Beneš Conjecture (graph-theoretic form)

Importance: High ✭✭✭
Author(s): Beneš, Václav E.
Subject: Graph Theory
Keywords:
Recomm. for undergrads: no
Posted by: Vadim Lioubimov
on: April 17th, 2010
Problem  ($ \dag $)   Find a sufficient condition for a straight $ \ell $-stage graph to be rearrangeable. In particular, what about a straight uniform graph?
Conjecture  ($ \diamond $)   Let $ L $ be a simple regular ordered $ 2 $-stage graph. Suppose that the graph $ L^m $ is externally connected, for some $ m\ge1 $. Then the graph $ L^{2m} $ is rearrangeable.
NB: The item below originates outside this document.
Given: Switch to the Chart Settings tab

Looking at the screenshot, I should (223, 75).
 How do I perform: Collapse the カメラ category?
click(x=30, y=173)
Given an integer $ \ell\ge2 $, an $ \ell $-stage graph is an $ \ell $-partite graph $ G $ with a list of its parts $ V_1,\dots,V_{\ell} $ such that every edge of $ G $ has endpoints in both $ V_i $ and $ V_{i+1} $, for some $ i\in[\ell-1] $. A vertex in $ V_1 $ ($ V_\ell $) is a source (target) of $ G $. A path in $ G $ is plain if it goes from a source to a target through each part of $ G $ exactly once. The graph $ G $ is externally connected if for every source $ s $ and target $ t $ there exists a plain path from $ s $ to $ t $. A mask for $ G $ is a $ 2 $-stage multigraph $ M $ whose sources and targets are exactly those of $ G $ and such that every vertex of $ M $ has the same degree in $ G $. The graph $ G $ is rearrangeable if for every its mask there exists a collection, called routing, of corresponding mutually edge-disjoint plain paths in $ G $.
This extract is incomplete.